═══ Data excerpts

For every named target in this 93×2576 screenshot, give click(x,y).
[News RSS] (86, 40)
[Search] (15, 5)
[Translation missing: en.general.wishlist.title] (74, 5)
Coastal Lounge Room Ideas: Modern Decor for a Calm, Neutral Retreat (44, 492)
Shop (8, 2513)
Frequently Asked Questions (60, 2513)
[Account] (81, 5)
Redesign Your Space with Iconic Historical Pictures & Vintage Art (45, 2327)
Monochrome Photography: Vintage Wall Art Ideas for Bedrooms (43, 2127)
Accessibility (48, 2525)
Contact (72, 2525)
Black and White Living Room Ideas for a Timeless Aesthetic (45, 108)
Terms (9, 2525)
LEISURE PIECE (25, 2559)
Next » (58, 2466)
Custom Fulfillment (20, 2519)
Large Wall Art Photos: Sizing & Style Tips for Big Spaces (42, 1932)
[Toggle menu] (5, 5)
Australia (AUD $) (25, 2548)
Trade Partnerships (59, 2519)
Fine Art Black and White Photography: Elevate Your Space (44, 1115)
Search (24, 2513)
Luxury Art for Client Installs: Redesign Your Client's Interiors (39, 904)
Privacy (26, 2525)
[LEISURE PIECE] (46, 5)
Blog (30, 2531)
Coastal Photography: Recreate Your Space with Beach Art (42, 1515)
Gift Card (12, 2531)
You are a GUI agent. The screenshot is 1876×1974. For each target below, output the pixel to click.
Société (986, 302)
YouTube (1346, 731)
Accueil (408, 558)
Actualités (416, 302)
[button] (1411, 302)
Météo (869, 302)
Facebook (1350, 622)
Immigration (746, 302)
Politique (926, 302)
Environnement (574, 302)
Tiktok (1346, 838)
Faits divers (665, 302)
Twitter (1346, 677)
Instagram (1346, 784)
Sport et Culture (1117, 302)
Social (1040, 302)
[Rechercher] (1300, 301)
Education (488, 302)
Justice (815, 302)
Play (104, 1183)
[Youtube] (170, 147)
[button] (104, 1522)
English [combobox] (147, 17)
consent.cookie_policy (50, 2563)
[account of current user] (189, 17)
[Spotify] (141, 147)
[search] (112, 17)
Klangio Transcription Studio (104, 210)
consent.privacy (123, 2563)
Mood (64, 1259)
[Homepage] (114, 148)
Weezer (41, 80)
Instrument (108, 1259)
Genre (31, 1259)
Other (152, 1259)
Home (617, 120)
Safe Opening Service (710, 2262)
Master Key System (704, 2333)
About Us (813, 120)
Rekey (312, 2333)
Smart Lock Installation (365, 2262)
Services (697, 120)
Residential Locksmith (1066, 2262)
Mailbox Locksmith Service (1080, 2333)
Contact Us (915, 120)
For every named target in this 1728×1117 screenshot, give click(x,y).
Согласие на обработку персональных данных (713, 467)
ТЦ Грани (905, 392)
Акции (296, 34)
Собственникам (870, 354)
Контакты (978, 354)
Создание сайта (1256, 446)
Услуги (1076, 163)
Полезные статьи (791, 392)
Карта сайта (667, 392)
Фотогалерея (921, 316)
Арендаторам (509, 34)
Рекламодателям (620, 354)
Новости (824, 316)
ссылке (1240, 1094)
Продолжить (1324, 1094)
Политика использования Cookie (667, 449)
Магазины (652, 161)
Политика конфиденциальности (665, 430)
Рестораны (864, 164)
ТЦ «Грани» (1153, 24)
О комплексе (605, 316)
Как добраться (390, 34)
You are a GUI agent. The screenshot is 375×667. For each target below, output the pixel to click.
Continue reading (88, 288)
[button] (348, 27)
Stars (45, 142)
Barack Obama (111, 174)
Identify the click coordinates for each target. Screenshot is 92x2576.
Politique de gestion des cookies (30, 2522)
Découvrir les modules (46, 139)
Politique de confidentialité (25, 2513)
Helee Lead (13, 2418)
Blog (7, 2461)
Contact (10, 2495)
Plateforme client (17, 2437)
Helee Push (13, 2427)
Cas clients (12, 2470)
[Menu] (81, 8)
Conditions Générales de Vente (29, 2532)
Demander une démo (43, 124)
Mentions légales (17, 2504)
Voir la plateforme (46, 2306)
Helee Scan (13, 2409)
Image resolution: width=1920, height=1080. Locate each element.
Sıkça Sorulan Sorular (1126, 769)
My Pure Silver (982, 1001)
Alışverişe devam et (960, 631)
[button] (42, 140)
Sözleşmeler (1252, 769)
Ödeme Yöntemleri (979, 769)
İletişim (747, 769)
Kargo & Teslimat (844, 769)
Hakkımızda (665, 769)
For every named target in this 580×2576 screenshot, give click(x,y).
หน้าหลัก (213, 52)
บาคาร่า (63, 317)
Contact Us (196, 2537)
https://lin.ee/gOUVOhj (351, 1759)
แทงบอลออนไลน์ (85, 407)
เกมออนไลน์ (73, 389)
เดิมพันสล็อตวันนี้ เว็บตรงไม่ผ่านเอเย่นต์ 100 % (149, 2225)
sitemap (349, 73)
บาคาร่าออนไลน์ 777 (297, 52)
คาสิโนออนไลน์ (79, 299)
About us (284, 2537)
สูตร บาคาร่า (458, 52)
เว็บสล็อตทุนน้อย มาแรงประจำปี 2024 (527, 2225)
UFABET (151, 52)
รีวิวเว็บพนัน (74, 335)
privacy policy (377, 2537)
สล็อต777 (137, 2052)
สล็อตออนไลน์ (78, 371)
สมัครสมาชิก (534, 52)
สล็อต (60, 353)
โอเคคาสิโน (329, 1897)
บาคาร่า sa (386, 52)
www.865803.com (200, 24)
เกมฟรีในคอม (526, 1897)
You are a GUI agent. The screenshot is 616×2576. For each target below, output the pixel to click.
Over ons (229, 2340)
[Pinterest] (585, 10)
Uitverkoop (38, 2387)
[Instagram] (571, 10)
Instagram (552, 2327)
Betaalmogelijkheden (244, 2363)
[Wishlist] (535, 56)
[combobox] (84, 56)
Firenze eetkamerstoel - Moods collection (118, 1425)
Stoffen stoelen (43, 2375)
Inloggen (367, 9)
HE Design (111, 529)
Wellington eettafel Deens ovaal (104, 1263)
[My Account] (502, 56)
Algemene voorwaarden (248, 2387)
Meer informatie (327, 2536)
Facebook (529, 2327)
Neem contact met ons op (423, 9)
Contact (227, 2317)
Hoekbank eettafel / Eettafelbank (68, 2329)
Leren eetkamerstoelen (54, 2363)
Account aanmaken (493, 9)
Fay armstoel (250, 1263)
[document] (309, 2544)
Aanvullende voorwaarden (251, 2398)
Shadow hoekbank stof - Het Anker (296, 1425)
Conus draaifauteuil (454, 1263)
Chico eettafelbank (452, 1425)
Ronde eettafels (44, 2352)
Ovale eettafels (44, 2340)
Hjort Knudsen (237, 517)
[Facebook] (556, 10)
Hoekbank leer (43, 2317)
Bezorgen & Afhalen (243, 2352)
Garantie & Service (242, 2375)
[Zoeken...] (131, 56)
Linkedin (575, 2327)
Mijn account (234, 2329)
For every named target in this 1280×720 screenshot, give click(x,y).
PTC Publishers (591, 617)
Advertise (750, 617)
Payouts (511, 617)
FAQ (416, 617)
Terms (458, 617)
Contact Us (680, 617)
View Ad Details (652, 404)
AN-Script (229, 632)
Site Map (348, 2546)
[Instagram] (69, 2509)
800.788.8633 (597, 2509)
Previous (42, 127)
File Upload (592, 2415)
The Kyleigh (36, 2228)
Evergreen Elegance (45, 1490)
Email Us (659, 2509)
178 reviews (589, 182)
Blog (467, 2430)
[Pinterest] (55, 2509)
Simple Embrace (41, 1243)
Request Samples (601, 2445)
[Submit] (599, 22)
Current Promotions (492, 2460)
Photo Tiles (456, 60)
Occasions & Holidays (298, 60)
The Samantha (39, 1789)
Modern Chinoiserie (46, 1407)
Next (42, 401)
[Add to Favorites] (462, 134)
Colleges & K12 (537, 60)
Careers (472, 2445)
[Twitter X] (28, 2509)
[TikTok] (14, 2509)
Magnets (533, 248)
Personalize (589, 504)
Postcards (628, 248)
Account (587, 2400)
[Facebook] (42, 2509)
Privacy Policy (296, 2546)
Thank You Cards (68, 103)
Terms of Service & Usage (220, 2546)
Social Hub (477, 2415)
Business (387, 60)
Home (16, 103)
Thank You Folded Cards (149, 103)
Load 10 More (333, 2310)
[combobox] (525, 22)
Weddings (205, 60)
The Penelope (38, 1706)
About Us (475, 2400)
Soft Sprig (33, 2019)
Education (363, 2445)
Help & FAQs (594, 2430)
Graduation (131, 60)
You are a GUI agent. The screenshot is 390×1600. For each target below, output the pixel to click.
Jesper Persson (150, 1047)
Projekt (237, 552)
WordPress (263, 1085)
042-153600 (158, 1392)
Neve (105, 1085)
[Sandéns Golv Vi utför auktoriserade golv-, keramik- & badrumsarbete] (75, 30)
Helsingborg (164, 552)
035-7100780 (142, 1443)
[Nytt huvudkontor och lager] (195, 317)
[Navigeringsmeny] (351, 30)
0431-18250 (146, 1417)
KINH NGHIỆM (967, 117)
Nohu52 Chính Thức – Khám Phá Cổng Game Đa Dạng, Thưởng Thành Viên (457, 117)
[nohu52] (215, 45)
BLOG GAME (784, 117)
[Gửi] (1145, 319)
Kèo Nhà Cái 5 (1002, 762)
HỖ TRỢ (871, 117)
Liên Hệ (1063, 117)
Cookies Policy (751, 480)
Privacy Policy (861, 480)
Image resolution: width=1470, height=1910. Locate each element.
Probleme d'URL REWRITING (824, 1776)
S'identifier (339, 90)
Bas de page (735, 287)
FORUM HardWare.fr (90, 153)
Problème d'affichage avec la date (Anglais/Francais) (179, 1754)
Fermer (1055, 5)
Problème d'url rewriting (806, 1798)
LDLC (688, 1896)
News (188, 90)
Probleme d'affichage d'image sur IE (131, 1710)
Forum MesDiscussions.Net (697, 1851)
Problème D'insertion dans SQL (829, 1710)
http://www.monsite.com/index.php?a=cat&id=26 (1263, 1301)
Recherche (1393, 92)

══════

**Required action:**
Of the entries above, transcribe exactly those lines that fall between the line containing "Helee Push (13, 2427)" and the line containing "Hakkımızda (665, 769)", together with those two lines.

**Exercise response:**
Helee Push (13, 2427)
Cas clients (12, 2470)
[Menu] (81, 8)
Conditions Générales de Vente (29, 2532)
Demander une démo (43, 124)
Mentions légales (17, 2504)
Voir la plateforme (46, 2306)
Helee Scan (13, 2409)
Image resolution: width=1920, height=1080. Locate each element.
Sıkça Sorulan Sorular (1126, 769)
My Pure Silver (982, 1001)
Alışverişe devam et (960, 631)
[button] (42, 140)
Sözleşmeler (1252, 769)
Ödeme Yöntemleri (979, 769)
İletişim (747, 769)
Kargo & Teslimat (844, 769)
Hakkımızda (665, 769)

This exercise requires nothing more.